Prompts Stored in GitHub for Workflow Automation
by Dan Shipper on July 17, 2025
At Every, Dan Shipper's team has developed a powerful approach they call "compounding engineering" - a methodology that ensures each unit of work makes future work easier and more efficient.
In a world where AI agents like Claude Code are handling most of the actual coding, the engineering team's role has shifted toward writing detailed PRDs (Product Requirement Documents) that specify what needs to be built. Rather than accepting this as their new job description, the team saw an opportunity to create a virtuous cycle of increasing productivity.

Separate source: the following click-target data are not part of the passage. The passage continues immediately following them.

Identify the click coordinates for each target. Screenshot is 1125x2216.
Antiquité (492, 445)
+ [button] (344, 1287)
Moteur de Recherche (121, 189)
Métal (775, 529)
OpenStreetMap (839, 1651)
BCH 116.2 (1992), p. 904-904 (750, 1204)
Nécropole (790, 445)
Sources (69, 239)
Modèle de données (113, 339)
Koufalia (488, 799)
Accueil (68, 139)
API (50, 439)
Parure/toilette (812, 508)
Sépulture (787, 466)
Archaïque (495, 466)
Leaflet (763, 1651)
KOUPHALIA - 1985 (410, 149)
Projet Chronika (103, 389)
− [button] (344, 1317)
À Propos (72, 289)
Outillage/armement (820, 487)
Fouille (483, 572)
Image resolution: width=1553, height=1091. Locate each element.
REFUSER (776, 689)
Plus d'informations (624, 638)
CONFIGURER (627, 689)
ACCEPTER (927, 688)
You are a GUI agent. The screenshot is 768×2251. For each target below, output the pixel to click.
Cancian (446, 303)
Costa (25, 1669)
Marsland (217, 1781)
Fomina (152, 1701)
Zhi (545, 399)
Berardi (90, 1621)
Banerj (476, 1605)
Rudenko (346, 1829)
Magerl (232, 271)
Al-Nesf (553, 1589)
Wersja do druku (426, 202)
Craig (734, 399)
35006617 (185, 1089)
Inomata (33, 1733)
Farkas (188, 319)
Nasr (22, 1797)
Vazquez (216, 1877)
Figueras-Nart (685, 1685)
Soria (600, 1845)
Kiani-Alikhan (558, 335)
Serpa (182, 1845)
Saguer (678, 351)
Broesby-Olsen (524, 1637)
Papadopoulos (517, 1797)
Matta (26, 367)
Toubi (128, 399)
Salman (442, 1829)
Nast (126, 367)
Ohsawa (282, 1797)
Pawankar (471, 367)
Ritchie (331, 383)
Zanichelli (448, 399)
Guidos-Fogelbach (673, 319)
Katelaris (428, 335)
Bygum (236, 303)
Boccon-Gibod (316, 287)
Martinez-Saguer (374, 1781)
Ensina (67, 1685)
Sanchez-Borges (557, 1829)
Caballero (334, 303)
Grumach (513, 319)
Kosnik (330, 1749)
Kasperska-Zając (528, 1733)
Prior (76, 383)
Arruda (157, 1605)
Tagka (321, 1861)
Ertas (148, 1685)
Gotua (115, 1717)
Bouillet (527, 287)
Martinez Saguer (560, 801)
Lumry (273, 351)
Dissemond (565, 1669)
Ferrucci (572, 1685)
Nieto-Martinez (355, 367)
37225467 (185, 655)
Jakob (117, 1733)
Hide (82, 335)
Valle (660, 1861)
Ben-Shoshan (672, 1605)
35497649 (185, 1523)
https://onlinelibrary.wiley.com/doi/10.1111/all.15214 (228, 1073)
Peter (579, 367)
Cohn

The core principle is simple but profound: for every unit of work you complete, you should make the next unit of work easier to do. As Dan explains, "You could just be like, 'Okay, that's my job now, I'm going to just write PRDs.' Or you could spend a little bit of time being like, 'There's a sort of platonic ideal of a PRD, and what I'm gonna do is write a prompt that can take my rambling thoughts and then turn that into a PRD.'"
The team maintains a GitHub repository of slash commands for Claude Code and other AI tools. These commands are essentially specialized prompts that transform rough ideas into well-structured PRDs, automate code reviews, and handle other repetitive tasks. By investing a small amount of time upfront to create these prompts, they dramatically reduce the effort required for all future similar tasks.
This approach has enabled a remarkably small team - just two engineers plus "fifteen Claude Code instances" - to build and ship Quora (their AI email assistant) with 2,500 active users processing millions of emails. The compounding nature of these efficiency gains means that each new feature or product becomes progressively easier to build, creating a powerful multiplier effect on the team's productivity.
The beauty of this system is that it creates a culture of continuous improvement, where engineers are constantly looking for ways to automate their own workflows. Rather than just completing tasks, they're building a system that makes them exponentially more productive over time - a perfect example of how AI can be leveraged not just to replace work but to fundamentally transform how work gets done.